Terpikat Karst Rammang-Rammang

Heryadi
26/3/2015 00:00
Terpikat Karst Rammang-Rammang
Wisata karst(Antara)

HUJAN deras masih mengguyur ketika kami tiba di jembatan di atas Sungai Rammang-Rammang setelah 1,5 jam berkendara dari Kota Makassar, Sulawesi Selatan. Sebuah pemandangan indah menakjubkan terpampang di hadapan kami.

Sungai dengan airnya yang tenang, hutan-hutan bakau (Rhizophora racemosa) nan rindang, gunung-gunung karst yang menjulang dan kabut yang menutupinya berpadu membentuk sebuah pemandangan yang eksotis. Kami yang tergabung dalam Journalist Fam Trip yang digelar Archipelago International pada Februari lalu sudah tidak sabar untuk segera bisa menjelajahi Sungai Rammang-Rammang.
------------
Daftar Tugas:
(a) Ringkaslah teks tentang karst Rammang-Rammang dalam dua kalimat.
(b) Alihkan kalimat "Sebuah pemandangan indah menakjubkan terpampang di hadapan kami." dari teks tentang karst Rammang-Rammang ke dalam bahasa Inggris.
(c) Sambung teks tentang karst Rammang-Rammang mulai dari kalimat terakhir yang tertera.

Data Sumber:
------------
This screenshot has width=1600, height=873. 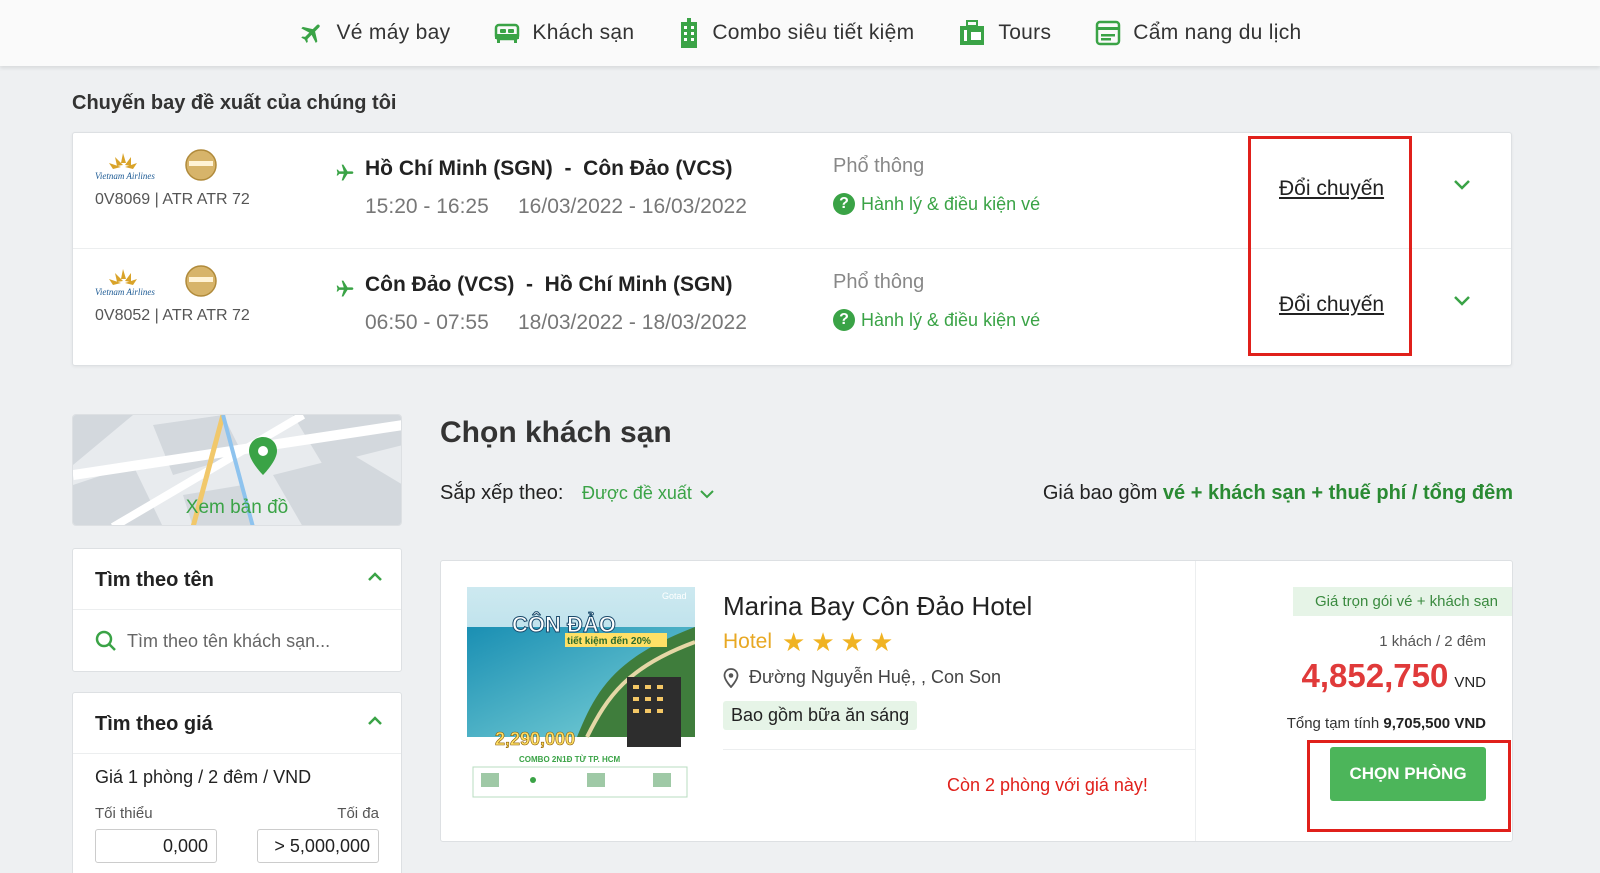 What do you see at coordinates (440, 284) in the screenshot?
I see `route-from: Côn Đảo (VCS)` at bounding box center [440, 284].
------------
Jawaban Anda:
(a) Setelah berkendara 1,5 jam dari Kota Makassar, rombongan penulis tiba di jembatan di atas Sungai Rammang-Rammang saat hujan deras. Di sana terbentang pemandangan eksotis berupa sungai yang tenang, hutan bakau, gunung karst, dan kabut, sementara rombongan Journalist Fam Trip yang digelar Archipelago International pada Februari itu sudah tidak sabar menjelajahi sungai tersebut.

(b) A beautiful, breathtaking view lay spread out before us.

(c)
Setelah menuruni jalan setapak yang licin dari jembatan, kami akhirnya tiba di Dermaga Rammang-Rammang. Keraguan sempat menyergap lantaran hujan seperti tumpah ruah dari langit. Apalagi setelah melihat katinting, sebutan penduduk setempat untuk perahu, yang akan membawa kami menyusurinya.

Perahu motor itu hanya pas untuk ukuran badan orang dewasa dan diisi empat orang, termasuk pengemudi perahu. Tidak ada atap untuk berlindung dari hujan dan juga jaket pelampung. Namun, pesona keindahan Rammang-Rammang tak mampu kami lawan.

Dengan berbalut jas hujan, kami menyusuri Sungai Rammang-Rammang dengan batu-batunya yang sebesar badan gajah dewasa. Setelah beberapa ratus meter menyusuri sungai, jejeran pohon bakau berganti dengan pohon-pohon nipah (Nypa fruticans) yang tumbuh rimbun di kiri kanan sungai. Kontur sungai yang berbelok-belok tajam membuat perahu kami berkali-kali menabrak pohon nipah.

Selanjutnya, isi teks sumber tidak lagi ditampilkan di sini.